Your instructions:
Copy out every line in the material below that contains the word "page".

Given records:
════════

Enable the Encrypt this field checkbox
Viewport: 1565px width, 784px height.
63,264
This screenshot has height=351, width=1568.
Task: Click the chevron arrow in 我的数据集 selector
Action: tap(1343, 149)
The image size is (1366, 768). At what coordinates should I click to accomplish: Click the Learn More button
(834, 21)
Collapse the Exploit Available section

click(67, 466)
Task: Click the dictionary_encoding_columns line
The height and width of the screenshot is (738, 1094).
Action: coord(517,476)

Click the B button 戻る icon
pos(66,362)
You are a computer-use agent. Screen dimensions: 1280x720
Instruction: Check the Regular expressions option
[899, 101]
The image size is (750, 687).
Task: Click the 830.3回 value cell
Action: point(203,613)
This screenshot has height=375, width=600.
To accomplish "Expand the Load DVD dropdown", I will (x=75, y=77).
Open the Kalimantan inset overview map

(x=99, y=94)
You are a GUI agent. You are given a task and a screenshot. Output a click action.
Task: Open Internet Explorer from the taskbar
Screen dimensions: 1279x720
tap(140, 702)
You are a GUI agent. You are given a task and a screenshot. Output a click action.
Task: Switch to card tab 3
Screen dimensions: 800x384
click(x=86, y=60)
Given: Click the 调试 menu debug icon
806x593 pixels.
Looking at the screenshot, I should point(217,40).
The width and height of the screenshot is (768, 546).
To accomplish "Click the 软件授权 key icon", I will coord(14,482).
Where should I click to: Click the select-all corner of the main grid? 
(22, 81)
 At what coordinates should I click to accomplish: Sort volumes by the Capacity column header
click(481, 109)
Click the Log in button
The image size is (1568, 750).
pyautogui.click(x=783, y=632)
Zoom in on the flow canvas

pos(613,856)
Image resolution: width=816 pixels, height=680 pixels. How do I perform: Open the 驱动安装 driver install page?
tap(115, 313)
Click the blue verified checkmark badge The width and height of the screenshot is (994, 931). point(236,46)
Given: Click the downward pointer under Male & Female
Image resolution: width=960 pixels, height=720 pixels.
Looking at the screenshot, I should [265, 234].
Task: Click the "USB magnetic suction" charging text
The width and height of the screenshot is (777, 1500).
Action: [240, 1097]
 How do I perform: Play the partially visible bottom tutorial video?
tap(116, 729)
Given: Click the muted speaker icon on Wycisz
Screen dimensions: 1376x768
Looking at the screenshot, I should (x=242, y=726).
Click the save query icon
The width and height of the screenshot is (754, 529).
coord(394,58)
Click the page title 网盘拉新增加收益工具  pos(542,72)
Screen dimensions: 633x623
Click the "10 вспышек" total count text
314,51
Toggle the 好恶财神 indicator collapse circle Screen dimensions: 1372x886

════════

Written answer:
Image resolution: width=816 pixels, height=680 pixels. How do I perform: Open the 驱动安装 driver install page?
Click the page title 网盘拉新增加收益工具  pos(542,72)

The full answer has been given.